Please set down, with no changes, every line of the material below from the one containing "Image resolution: width=600" through the end. Skip the pictures.

**PROVIDED INFORMATION**

^^^^^^^^^^^^^^^^

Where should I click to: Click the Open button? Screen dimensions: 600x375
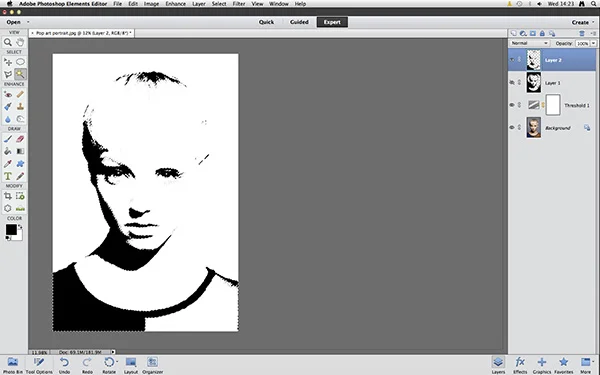coord(14,22)
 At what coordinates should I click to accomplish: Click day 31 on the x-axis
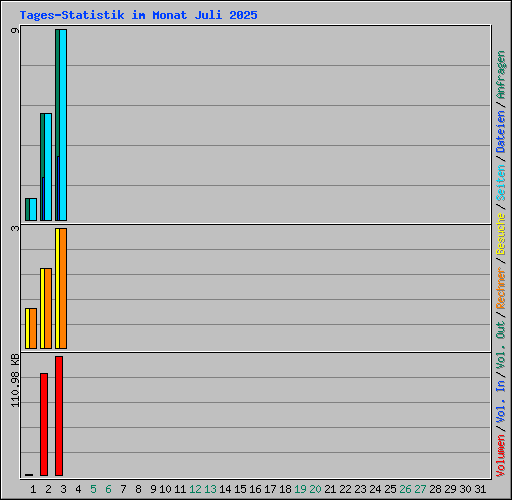click(x=480, y=489)
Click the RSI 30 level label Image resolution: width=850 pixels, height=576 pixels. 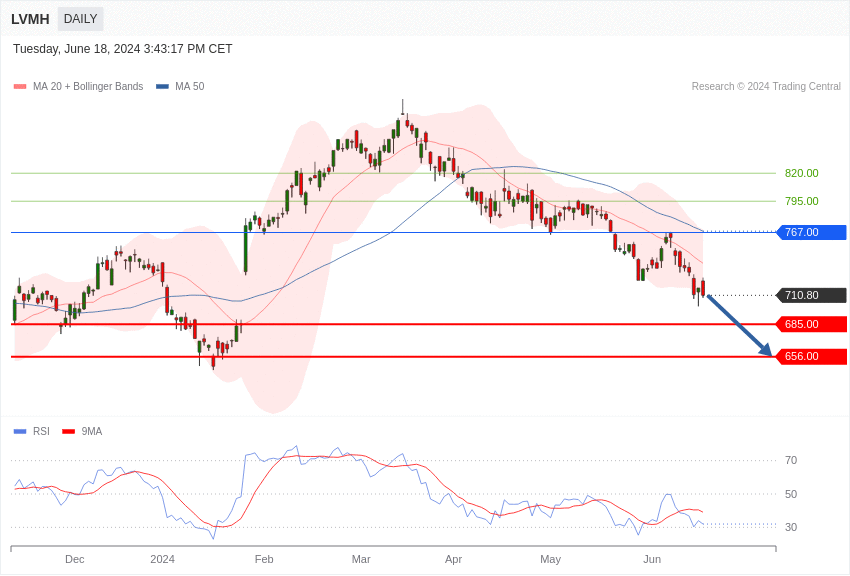pos(791,527)
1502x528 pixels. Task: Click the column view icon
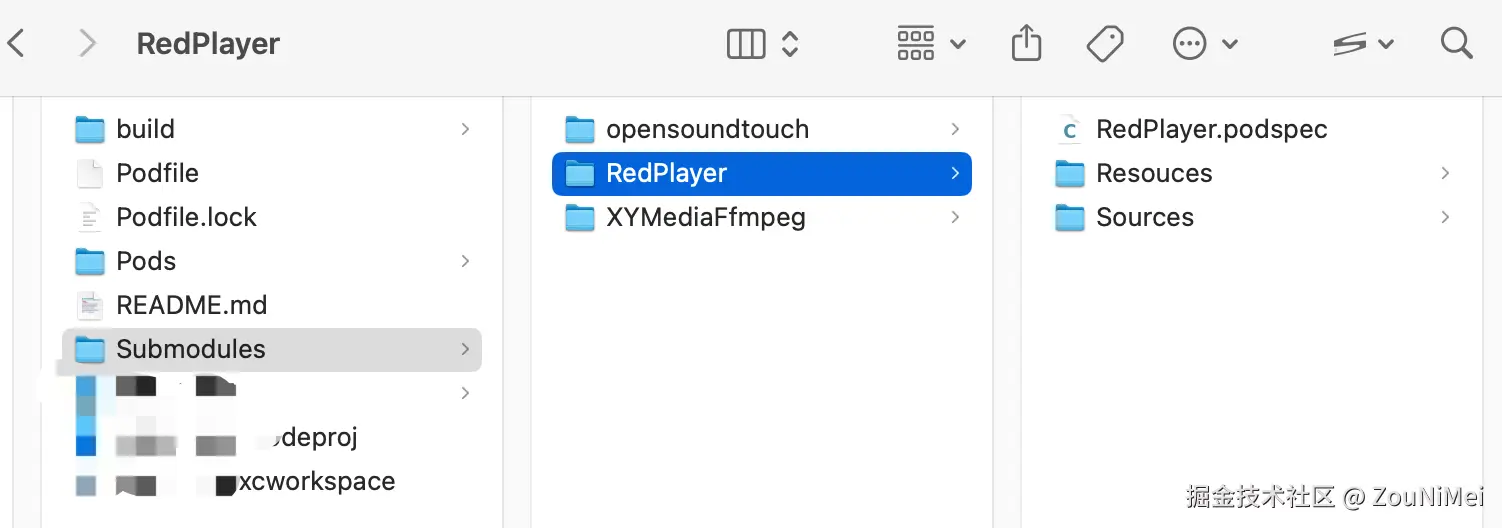(746, 43)
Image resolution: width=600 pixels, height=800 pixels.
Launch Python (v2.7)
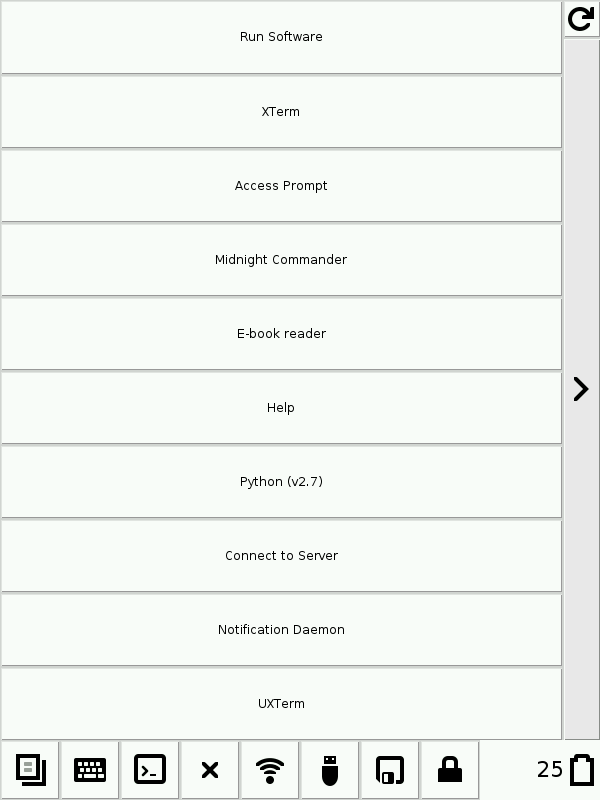(x=281, y=482)
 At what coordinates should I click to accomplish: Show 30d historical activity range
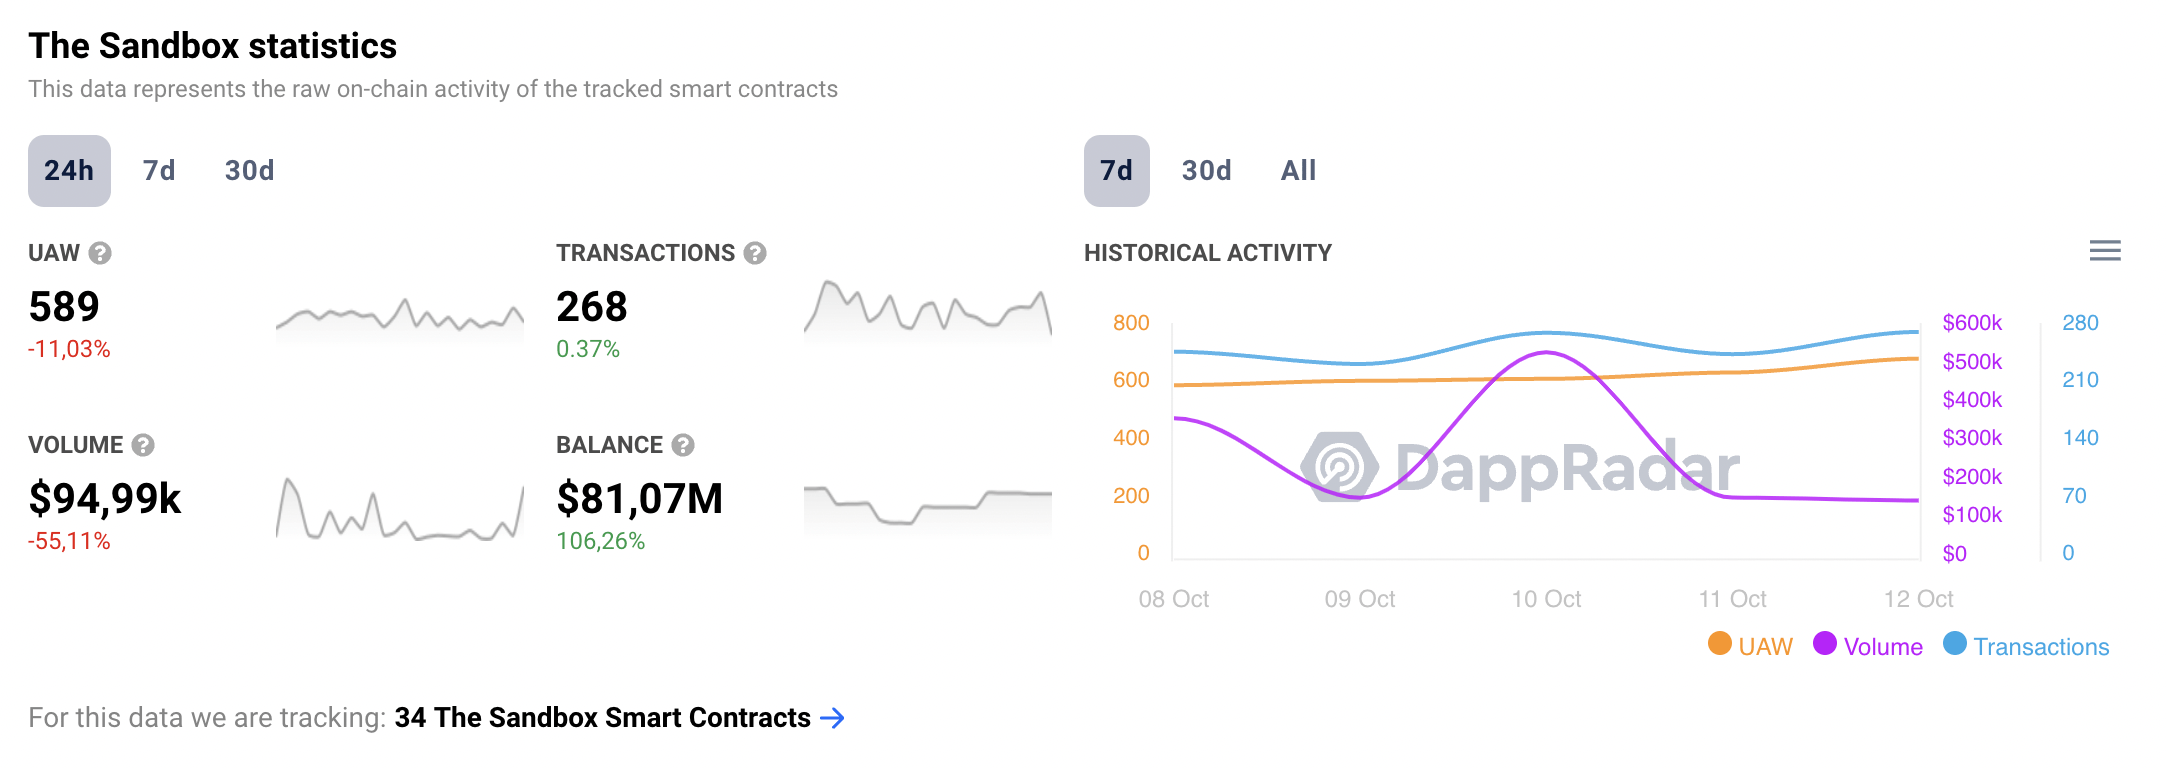pyautogui.click(x=1206, y=171)
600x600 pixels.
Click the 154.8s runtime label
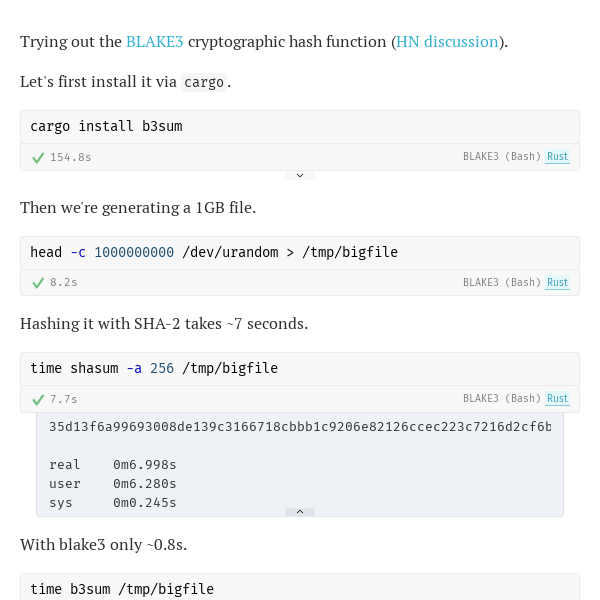point(71,157)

^^^^^^^^^^^^^^^^

**EXERCISE SOLUTION**
Image resolution: width=600 pixels, height=800 pixels.
Launch Python (v2.7)
(x=281, y=482)
 At what coordinates should I click to accomplish: Show 30d historical activity range
pyautogui.click(x=1206, y=171)
600x600 pixels.
Click the 154.8s runtime label
point(71,157)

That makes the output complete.